In the experimental configuration object of the project, theAtomic Swap takes place no longer on a "common" telecommunication network, but uses a QKD Link, which allows the transfer parameter of hashlock / timelock between two nodes of an Algorand network (note that in the jargon Algorand the term Atomic Transfers). This solution increases the intrinsic safety of the exchange and therefore makes it possible to use Atomic Swap even with cryptocurrencies.

Expected developments

In one year, the Q-Secure Net project led to the creation of a product ready for the first market applications, but which has the potential to seize the opportunities from a rapidly growing market. In the article, a first natural scenario of use of the QKD was mentioned, for connections with high safety requirements or where the everlasting security.

Networks of devices equipped with QKD Link are also interesting. A first "hop-by-hop" network architecture was demonstrated in Europe in 2008 by the SECOQC project; in such networks the messages pass through different relay nodes connected by QKD Link. In this case the decryption / recoding and relaying of the message is carried out at each intermediate node with different QKD keys (see Figure 1).
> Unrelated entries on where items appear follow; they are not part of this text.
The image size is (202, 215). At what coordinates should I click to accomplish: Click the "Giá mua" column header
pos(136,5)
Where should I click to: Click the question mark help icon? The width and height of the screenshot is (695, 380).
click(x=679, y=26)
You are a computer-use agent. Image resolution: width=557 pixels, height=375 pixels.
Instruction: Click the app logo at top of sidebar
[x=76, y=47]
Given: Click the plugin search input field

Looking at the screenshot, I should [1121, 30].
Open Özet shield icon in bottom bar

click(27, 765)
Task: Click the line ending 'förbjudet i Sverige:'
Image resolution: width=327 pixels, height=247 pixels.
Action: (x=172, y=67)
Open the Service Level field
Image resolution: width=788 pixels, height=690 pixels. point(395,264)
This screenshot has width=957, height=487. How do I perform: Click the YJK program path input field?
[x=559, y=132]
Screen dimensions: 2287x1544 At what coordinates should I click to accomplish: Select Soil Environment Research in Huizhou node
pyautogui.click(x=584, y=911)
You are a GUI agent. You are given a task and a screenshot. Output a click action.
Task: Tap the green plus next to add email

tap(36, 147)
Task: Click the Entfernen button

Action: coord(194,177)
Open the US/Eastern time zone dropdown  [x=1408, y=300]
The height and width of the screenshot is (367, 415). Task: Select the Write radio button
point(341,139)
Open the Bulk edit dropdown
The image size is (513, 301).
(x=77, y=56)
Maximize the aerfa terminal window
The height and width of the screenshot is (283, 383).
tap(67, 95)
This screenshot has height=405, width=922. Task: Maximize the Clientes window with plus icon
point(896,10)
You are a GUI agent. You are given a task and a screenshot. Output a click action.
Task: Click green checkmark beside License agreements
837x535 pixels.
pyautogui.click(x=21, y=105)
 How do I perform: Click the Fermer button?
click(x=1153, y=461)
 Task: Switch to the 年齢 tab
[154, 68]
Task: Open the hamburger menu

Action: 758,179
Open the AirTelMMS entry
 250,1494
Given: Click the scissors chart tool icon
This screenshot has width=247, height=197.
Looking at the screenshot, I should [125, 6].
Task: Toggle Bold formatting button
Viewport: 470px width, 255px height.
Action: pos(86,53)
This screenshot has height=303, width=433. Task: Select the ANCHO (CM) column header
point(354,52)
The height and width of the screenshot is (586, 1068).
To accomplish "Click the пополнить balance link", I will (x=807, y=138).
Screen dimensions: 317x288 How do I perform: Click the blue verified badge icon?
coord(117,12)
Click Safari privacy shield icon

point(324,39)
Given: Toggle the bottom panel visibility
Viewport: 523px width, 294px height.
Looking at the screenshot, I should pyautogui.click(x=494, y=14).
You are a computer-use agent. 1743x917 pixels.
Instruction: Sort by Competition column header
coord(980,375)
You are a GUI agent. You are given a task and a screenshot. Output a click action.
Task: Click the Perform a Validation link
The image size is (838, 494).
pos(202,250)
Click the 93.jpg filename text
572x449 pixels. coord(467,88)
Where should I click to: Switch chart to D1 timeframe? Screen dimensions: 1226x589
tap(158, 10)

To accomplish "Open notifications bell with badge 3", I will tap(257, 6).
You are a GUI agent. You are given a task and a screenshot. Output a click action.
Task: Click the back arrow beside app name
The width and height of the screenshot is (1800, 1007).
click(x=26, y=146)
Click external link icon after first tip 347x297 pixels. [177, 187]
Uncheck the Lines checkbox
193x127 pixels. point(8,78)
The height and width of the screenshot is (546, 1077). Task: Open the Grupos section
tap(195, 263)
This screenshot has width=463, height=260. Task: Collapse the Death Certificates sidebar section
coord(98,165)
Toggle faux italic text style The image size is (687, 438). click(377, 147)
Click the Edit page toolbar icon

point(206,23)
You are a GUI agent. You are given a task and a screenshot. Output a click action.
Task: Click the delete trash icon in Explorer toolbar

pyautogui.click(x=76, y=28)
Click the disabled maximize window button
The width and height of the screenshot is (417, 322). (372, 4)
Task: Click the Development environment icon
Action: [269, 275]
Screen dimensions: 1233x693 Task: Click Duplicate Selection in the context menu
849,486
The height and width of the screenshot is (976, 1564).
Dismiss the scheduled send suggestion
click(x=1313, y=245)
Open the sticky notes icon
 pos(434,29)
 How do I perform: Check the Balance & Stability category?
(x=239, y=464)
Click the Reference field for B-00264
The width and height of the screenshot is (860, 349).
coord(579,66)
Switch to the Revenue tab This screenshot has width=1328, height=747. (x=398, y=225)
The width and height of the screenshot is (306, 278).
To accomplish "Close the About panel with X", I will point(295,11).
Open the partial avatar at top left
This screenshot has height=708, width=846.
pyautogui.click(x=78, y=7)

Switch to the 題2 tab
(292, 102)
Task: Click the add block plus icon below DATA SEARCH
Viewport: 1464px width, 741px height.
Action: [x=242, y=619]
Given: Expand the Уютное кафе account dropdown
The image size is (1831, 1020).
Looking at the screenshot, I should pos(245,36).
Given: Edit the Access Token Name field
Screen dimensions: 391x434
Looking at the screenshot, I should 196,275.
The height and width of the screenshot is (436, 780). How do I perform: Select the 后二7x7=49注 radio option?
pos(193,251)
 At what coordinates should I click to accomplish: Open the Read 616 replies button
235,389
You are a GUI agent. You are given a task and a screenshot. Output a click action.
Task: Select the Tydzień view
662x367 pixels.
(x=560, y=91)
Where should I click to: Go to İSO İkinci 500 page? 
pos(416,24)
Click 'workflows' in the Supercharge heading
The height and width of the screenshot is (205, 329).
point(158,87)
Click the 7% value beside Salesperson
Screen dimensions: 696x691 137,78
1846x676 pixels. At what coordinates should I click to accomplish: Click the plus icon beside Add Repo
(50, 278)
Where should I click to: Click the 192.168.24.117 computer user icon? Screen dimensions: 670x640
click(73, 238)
Figure 1 - In a "hop-by-hop" network, data follows a path made up of “trusted” relay nodes, connected by QKD Link. The decoding / re-encoding of the message is done at each intermediate node, using the one-time-pad encoding between the local key, distributed by the QKD, and the secret message M, decrypted locally by the previous connection. The different key associations are symbolized by different colors.
  
Enrico Wheat*Nadia Fabrizio*Paolo Maria Comi+

* CEFRIEL Polytechnic of Milan, Viale Sarca 226 - 20126 Milan

+ Italtel, Via Reiss Romoli - loc. Castelletto - 20019 Settimo Milanese (Mi)

Works Cited


[1]

Digital Tech, “Q-Secure Net Factsheet,” 2019. [Online]. Available: https://www.eitdigital.eu/fileadmin/files/2020/factsheets/digital-tech/E....

[2]

R. Alléaume, C. Branciard, J. Bouda, T. Debuisschert, M. Dianati, N. Gisin, M. Godfrey, P. Grangier, T. Länger, N. Lütkenhaus, C. Monyk, P. Painchault, M. Peev, A. Poppe, T. Pornin, J. Rarity, R. Renner, G. Ribordy, M. Riguidel, L. Salvail, A. Shields, H. Weinfurter and A. Zeilinger, “Using quantum key distribution for cryptographic purposes : A survey, " Theoretical Computer Science, vol. 560, pp. 62-81, 2014.

[3]

W. Diffie and M. Hellman, "New directions in cryptography," IEEE Transactions on Information Theory, vol. 22, pp. 644-654, 1976.

[4]

M. Herlihy, “Atomic Cross-Chain Swaps,” in ACM Symposium on Principles of Distributed Computing, 2018.

[5]

S. Micali, “Algorand's Forthcoming Technology,” 26 5 2019. [Online]. Available: https://medium.com/algorand/algorands-forthcoming-technology-bcd17989c874.

[6]

CORDIS, “Development of a Global Network for Secure Communication based on Quantum Cryptography,” 2008. [Online]. Available: https://cordis.europa.eu/project/id/506813.

* The Atomic Swap service can be configured in two ways: hashlock or timelock. Hashlock is a function that limits the spending of funds until certain data is made public (as cryptographic proof. Timelock limits the spending of funds until a certain time in the future.